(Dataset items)
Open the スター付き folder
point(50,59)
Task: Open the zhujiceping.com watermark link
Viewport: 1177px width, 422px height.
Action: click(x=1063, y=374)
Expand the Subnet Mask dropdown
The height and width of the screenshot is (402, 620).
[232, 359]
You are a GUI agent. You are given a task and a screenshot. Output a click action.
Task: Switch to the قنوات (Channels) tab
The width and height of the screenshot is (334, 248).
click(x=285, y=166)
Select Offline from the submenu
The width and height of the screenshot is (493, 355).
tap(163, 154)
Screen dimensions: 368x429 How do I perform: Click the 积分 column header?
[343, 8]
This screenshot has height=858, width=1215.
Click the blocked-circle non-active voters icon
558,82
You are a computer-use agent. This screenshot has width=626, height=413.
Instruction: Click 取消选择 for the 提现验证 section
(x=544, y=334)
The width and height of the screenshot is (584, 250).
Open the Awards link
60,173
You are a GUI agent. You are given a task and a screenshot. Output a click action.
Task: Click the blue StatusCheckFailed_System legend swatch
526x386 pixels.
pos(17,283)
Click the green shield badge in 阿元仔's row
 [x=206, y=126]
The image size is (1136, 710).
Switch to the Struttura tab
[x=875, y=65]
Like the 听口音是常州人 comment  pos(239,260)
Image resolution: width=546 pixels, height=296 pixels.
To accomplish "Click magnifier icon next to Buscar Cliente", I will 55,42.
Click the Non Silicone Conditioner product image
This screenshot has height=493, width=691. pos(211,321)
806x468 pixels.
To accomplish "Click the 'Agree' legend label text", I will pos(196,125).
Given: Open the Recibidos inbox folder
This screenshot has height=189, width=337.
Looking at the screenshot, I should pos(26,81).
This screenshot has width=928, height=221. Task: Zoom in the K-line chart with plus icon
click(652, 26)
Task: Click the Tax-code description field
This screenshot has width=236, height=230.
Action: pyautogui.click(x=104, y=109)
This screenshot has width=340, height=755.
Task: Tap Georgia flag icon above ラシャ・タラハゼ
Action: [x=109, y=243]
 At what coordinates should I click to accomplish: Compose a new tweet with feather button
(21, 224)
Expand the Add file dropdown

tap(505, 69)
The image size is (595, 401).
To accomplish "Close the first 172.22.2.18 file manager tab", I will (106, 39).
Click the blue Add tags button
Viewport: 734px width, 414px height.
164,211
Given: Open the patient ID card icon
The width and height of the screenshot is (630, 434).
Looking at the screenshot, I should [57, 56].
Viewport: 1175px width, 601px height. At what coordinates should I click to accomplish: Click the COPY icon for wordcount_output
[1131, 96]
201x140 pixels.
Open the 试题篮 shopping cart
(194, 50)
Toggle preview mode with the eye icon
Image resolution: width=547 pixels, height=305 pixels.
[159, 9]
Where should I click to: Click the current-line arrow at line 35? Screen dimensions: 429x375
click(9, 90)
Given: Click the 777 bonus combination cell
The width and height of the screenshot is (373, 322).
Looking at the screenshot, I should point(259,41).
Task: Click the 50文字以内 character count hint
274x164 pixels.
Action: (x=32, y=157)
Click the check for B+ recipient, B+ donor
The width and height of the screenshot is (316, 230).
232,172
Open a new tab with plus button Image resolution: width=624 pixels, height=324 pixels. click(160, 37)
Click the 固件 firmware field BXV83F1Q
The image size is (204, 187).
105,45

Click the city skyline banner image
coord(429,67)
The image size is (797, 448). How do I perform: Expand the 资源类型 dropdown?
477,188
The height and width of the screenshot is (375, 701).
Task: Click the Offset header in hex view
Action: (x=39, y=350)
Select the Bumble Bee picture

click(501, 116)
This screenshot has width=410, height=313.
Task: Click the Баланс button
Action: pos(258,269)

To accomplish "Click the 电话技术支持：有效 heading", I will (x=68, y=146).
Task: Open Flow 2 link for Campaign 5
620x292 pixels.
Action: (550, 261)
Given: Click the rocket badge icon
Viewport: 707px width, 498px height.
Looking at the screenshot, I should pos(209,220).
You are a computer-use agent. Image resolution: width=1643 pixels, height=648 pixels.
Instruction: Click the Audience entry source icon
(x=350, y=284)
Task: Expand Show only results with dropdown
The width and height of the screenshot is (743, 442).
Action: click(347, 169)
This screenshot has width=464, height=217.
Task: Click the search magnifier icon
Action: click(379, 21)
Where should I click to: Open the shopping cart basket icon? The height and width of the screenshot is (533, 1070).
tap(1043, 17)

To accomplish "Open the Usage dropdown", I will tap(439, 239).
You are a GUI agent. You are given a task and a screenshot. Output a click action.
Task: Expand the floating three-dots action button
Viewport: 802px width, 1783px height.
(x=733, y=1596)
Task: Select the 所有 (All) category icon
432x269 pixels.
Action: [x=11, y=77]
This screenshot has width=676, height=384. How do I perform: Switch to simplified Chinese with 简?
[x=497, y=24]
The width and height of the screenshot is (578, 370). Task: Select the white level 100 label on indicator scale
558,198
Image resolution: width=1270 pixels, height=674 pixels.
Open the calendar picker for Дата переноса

- **REQUIREMENT**
From the first line to the last, transcribe the records exactly.

- **ANSWER BOX**
Open the スター付き folder
point(50,59)
Task: Open the zhujiceping.com watermark link
Viewport: 1177px width, 422px height.
Action: click(x=1063, y=374)
Expand the Subnet Mask dropdown
The height and width of the screenshot is (402, 620).
[232, 359]
You are a GUI agent. You are given a task and a screenshot. Output a click action.
Task: Switch to the قنوات (Channels) tab
The width and height of the screenshot is (334, 248).
click(x=285, y=166)
Select Offline from the submenu
The width and height of the screenshot is (493, 355).
tap(163, 154)
Screen dimensions: 368x429 How do I perform: Click the 积分 column header?
[343, 8]
This screenshot has height=858, width=1215.
Click the blocked-circle non-active voters icon
558,82
You are a computer-use agent. This screenshot has width=626, height=413.
Instruction: Click 取消选择 for the 提现验证 section
(x=544, y=334)
The width and height of the screenshot is (584, 250).
Open the Awards link
60,173
You are a GUI agent. You are given a task and a screenshot. Output a click action.
Task: Click the blue StatusCheckFailed_System legend swatch
526x386 pixels.
pos(17,283)
Click the green shield badge in 阿元仔's row
 [x=206, y=126]
The image size is (1136, 710).
Switch to the Struttura tab
[x=875, y=65]
Like the 听口音是常州人 comment  pos(239,260)
Image resolution: width=546 pixels, height=296 pixels.
To accomplish "Click magnifier icon next to Buscar Cliente", I will 55,42.
Click the Non Silicone Conditioner product image
This screenshot has height=493, width=691. pos(211,321)
806x468 pixels.
To accomplish "Click the 'Agree' legend label text", I will pos(196,125).
Given: Open the Recibidos inbox folder
This screenshot has height=189, width=337.
Looking at the screenshot, I should pos(26,81).
This screenshot has width=928, height=221. Task: Zoom in the K-line chart with plus icon
click(652, 26)
Task: Click the Tax-code description field
This screenshot has width=236, height=230.
Action: pyautogui.click(x=104, y=109)
This screenshot has width=340, height=755.
Task: Tap Georgia flag icon above ラシャ・タラハゼ
Action: [x=109, y=243]
 At what coordinates should I click to accomplish: Compose a new tweet with feather button
(21, 224)
Expand the Add file dropdown

tap(505, 69)
The image size is (595, 401).
To accomplish "Close the first 172.22.2.18 file manager tab", I will (106, 39).
Click the blue Add tags button
Viewport: 734px width, 414px height.
164,211
Given: Open the patient ID card icon
The width and height of the screenshot is (630, 434).
Looking at the screenshot, I should [57, 56].
Viewport: 1175px width, 601px height. At what coordinates should I click to accomplish: Click the COPY icon for wordcount_output
[1131, 96]
201x140 pixels.
Open the 试题篮 shopping cart
(194, 50)
Toggle preview mode with the eye icon
Image resolution: width=547 pixels, height=305 pixels.
[159, 9]
Where should I click to: Click the current-line arrow at line 35? Screen dimensions: 429x375
click(9, 90)
Given: Click the 777 bonus combination cell
The width and height of the screenshot is (373, 322).
Looking at the screenshot, I should point(259,41).
Task: Click the 50文字以内 character count hint
274x164 pixels.
Action: (x=32, y=157)
Click the check for B+ recipient, B+ donor
The width and height of the screenshot is (316, 230).
232,172
Open a new tab with plus button Image resolution: width=624 pixels, height=324 pixels. click(160, 37)
Click the 固件 firmware field BXV83F1Q
The image size is (204, 187).
105,45

Click the city skyline banner image
coord(429,67)
The image size is (797, 448). How do I perform: Expand the 资源类型 dropdown?
477,188
The height and width of the screenshot is (375, 701).
Task: Click the Offset header in hex view
Action: (x=39, y=350)
Select the Bumble Bee picture

click(501, 116)
This screenshot has width=410, height=313.
Task: Click the Баланс button
Action: pos(258,269)

To accomplish "Click the 电话技术支持：有效 heading", I will (x=68, y=146).
Task: Open Flow 2 link for Campaign 5
620x292 pixels.
Action: (550, 261)
Given: Click the rocket badge icon
Viewport: 707px width, 498px height.
Looking at the screenshot, I should pos(209,220).
You are a computer-use agent. Image resolution: width=1643 pixels, height=648 pixels.
Instruction: Click the Audience entry source icon
(x=350, y=284)
Task: Expand Show only results with dropdown
The width and height of the screenshot is (743, 442).
Action: click(347, 169)
This screenshot has width=464, height=217.
Task: Click the search magnifier icon
Action: click(379, 21)
Where should I click to: Open the shopping cart basket icon? The height and width of the screenshot is (533, 1070).
tap(1043, 17)

To accomplish "Open the Usage dropdown", I will tap(439, 239).
You are a GUI agent. You are given a task and a screenshot. Output a click action.
Task: Expand the floating three-dots action button
Viewport: 802px width, 1783px height.
(x=733, y=1596)
Task: Select the 所有 (All) category icon
432x269 pixels.
Action: [x=11, y=77]
This screenshot has width=676, height=384. How do I perform: Switch to simplified Chinese with 简?
[x=497, y=24]
The width and height of the screenshot is (578, 370). Task: Select the white level 100 label on indicator scale
558,198
Image resolution: width=1270 pixels, height=674 pixels.
Open the calendar picker for Дата переноса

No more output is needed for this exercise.